▶ ABOUT THIS TASK
Each line from the one containing "Expand the Audio reel-recorder sub-dock" through the end of the entries below should be transcribed exactly, and no other line.
________________
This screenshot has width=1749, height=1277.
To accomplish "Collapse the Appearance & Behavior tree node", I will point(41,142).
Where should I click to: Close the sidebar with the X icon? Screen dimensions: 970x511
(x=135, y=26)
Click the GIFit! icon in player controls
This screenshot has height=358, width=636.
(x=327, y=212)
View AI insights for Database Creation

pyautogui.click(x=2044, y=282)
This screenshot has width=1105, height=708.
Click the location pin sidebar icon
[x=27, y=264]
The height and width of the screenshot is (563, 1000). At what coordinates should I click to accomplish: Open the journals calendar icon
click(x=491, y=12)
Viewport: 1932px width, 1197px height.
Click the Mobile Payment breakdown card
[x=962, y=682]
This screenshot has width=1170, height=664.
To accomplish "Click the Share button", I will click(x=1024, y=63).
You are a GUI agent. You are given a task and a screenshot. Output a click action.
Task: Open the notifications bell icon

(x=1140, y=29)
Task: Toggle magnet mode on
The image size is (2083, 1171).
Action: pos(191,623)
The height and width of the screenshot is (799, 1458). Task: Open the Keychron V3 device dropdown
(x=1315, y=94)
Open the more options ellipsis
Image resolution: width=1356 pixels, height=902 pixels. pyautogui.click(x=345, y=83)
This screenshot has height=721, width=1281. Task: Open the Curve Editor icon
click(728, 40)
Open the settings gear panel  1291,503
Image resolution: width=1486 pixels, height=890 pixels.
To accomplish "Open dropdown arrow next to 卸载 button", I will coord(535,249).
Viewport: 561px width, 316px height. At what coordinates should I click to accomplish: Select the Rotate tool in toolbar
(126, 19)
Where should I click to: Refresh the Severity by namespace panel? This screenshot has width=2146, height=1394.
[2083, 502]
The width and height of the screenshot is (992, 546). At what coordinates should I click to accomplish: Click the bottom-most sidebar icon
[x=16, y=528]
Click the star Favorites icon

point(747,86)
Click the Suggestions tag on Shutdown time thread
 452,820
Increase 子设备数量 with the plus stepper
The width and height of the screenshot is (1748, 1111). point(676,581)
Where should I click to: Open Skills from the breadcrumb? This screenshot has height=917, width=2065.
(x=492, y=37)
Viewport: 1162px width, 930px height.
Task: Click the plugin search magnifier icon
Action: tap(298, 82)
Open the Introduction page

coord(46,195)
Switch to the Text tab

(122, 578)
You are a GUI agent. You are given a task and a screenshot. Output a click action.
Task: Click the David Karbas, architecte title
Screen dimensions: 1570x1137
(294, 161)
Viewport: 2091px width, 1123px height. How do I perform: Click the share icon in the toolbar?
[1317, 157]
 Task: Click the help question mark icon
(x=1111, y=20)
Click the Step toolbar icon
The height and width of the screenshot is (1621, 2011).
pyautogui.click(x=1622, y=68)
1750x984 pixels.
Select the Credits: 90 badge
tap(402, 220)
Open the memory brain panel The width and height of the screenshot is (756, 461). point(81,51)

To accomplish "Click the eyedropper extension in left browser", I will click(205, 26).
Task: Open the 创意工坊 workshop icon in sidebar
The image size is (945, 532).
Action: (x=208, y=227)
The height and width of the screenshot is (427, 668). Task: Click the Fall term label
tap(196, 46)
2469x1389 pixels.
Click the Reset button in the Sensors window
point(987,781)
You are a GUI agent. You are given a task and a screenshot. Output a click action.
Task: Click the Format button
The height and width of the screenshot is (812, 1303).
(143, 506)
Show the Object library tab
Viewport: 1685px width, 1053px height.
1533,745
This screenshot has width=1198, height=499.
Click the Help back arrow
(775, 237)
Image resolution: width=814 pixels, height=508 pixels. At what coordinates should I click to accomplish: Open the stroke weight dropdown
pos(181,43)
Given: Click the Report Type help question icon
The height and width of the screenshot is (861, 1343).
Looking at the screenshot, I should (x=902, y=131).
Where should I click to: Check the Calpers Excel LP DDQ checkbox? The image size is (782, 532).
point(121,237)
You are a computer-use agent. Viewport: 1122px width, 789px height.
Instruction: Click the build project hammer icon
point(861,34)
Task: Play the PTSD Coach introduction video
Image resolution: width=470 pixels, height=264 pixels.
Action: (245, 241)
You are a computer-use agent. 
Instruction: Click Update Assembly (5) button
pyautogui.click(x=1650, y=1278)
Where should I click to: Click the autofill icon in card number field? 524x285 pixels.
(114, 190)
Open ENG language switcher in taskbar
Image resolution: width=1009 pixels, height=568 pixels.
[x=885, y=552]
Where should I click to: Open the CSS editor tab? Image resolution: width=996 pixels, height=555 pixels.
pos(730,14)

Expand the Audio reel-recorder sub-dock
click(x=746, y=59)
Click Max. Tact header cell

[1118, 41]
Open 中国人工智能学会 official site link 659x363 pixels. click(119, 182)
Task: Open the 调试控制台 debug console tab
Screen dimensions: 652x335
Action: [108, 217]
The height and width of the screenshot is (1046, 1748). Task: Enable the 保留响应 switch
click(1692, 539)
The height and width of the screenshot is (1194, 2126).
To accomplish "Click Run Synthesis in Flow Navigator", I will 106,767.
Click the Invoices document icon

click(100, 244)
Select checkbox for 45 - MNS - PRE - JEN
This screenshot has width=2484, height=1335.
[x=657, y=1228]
________________
▶ ANSWER TO THE EXERCISE
Expand the Audio reel-recorder sub-dock
click(x=746, y=59)
Click Max. Tact header cell

[1118, 41]
Open 中国人工智能学会 official site link 659x363 pixels. click(119, 182)
Task: Open the 调试控制台 debug console tab
Screen dimensions: 652x335
Action: [108, 217]
The height and width of the screenshot is (1046, 1748). Task: Enable the 保留响应 switch
click(1692, 539)
The height and width of the screenshot is (1194, 2126).
To accomplish "Click Run Synthesis in Flow Navigator", I will 106,767.
Click the Invoices document icon

click(100, 244)
Select checkbox for 45 - MNS - PRE - JEN
This screenshot has width=2484, height=1335.
[x=657, y=1228]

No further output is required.